August 23, 2016
Matthew & James are known for organizing the Yes! reading series at the Albany Center Galleries & for their innovative pairing of readings with music, visual art, even dance. They are both writers of works that stretch & twist the boundaries of what we consider “texts”. Matthew is one of the publishers of flim forum press & both he & James have a number of chapbooks under their belts from various small, experimental presses.
Canyons is a beautifully produced book (by Patrick Kiley at Publication Studio, Troy, NY) of text, images & text&images inspired/engendered by the explorations of the Grand Canyon by “Wes” Powell in 1869 (& later in 1871/2). I can’t tell how much of the text is sourced in Powell’s writing or the photos (taken for stereoscopes of the time), but Canyons is more of an independent work of art rather than a document of American history. I’m still enjoying my copy.
You can find images from Canyons & more information about the book at James Belflower’s website. He also indicated that the recording of the sound-scape of the performance would eventually be posted there as well.
August 21, 2016
A hot night at the Social Justice Center, but some very cool poetry, with great support from members of the activist community for the featured poet, Schenectady poet & activist Martin Manley. Each month I invoke the Muse by reading a poem by some gone poet who is no longer here & this year the gone poets have been lining up faster than I can invoke them. Tonight’s Muse was the poet & activist Daniel Berrigan who died earlier this year; I read his poem “My Name” from the great anthology of Twentieth-Century Poetry of Witness Against Forgetting, edited by Carolyn Forché.

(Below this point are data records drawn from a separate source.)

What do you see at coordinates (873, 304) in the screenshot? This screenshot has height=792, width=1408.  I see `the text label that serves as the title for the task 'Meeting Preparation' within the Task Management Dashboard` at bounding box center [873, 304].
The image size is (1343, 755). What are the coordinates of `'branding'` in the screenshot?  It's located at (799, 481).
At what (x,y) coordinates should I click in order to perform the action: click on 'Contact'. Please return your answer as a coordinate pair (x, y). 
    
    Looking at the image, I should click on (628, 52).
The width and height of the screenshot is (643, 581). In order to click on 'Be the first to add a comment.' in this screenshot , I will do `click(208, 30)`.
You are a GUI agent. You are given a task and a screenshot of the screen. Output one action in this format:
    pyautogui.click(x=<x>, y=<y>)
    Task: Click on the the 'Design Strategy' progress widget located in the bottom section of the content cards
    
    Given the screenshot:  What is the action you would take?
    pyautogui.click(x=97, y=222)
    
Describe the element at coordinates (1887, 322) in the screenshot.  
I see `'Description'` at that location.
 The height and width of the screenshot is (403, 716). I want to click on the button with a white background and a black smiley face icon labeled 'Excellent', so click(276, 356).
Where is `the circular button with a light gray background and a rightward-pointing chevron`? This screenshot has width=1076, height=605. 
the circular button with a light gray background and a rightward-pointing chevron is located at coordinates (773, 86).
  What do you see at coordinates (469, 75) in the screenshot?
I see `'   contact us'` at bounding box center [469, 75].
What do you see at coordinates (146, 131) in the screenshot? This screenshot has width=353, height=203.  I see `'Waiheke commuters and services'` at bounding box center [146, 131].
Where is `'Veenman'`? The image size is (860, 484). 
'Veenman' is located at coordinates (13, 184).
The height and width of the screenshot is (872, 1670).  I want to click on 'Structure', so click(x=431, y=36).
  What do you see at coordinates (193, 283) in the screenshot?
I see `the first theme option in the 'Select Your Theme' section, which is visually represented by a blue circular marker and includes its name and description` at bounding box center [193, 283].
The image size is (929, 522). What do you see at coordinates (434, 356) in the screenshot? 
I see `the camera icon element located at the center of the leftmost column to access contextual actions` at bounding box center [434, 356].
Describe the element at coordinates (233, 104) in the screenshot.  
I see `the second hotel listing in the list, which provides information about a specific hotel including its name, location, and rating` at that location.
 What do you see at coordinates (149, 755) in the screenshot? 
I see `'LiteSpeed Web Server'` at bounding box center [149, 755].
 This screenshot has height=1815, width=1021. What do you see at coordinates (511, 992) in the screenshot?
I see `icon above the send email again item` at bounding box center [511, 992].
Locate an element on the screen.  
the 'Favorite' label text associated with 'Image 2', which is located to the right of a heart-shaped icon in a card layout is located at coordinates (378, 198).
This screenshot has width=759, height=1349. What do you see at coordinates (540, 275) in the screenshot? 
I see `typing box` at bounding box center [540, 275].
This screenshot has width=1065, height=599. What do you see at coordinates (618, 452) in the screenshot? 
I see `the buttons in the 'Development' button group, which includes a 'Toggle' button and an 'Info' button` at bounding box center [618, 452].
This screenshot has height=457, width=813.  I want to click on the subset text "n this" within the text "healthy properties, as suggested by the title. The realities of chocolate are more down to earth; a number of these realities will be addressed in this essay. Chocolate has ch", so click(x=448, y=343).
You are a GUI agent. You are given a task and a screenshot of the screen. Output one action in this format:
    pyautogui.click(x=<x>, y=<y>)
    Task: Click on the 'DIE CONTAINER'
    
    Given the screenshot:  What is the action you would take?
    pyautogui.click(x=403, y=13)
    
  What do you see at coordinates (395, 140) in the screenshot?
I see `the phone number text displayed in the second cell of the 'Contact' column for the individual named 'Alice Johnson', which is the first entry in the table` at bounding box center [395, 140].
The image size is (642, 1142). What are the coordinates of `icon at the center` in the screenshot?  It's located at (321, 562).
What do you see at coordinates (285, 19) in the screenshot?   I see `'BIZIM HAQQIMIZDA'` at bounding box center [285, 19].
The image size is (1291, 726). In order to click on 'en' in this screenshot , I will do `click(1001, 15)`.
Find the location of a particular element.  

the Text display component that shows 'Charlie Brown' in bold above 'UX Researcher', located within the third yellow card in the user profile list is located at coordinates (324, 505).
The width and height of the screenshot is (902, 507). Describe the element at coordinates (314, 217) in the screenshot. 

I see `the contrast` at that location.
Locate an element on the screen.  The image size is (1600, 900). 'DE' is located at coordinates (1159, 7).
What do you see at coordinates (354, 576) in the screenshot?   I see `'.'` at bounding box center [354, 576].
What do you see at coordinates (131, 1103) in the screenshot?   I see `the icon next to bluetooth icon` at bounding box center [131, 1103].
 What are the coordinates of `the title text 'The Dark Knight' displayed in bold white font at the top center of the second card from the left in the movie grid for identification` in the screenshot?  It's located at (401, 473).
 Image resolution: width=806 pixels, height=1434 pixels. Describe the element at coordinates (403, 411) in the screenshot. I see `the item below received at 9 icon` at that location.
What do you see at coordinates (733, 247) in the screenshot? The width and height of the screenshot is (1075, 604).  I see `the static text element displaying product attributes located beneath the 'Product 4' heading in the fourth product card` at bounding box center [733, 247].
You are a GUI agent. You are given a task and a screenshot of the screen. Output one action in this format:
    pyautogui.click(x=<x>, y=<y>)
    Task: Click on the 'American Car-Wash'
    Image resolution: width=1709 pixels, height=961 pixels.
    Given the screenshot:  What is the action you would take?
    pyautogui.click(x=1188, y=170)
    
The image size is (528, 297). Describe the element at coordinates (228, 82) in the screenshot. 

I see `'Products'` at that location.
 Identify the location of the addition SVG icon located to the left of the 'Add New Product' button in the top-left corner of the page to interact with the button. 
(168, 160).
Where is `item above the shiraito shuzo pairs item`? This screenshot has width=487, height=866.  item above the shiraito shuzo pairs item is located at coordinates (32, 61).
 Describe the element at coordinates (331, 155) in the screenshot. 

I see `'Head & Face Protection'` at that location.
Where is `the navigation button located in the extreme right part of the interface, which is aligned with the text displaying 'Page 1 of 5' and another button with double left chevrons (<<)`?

Richard Jerin had been waiting for me when I arrived to set up so he ended up as the 1st poet on the open mic list; he read a piece titled “It’s Not Made Up” inspired by last month’s reading here by Amani O+. Philomena Moriarty, who will be the featured poet here in December, said she hasn’t written many poems about her day job as a psycho-therapist, but read one tonight on that theme titled “Restoration.” Sylvia Barnard read a poem about antiquity (& talked about her first job at LeMoyne College where she barely crossed paths with Daniel Berrigan); the poem, “Doggerland,” was about the ancient land bridge connecting Great Britain to mainland Europe. Malcolm Willison came over from Schenectady with a 2-part poem inspired by a piece in the New York Times “Please Don’t Thank Me For My Service” & writings about PTSD, “No Thanks/That Other Place.” Karen Fabiane read a poem titled “I’m Insane” complete with a pork pie hat & foot massages & etc. I followed with a new, seasonal piece, “When Donald Trump Farts.”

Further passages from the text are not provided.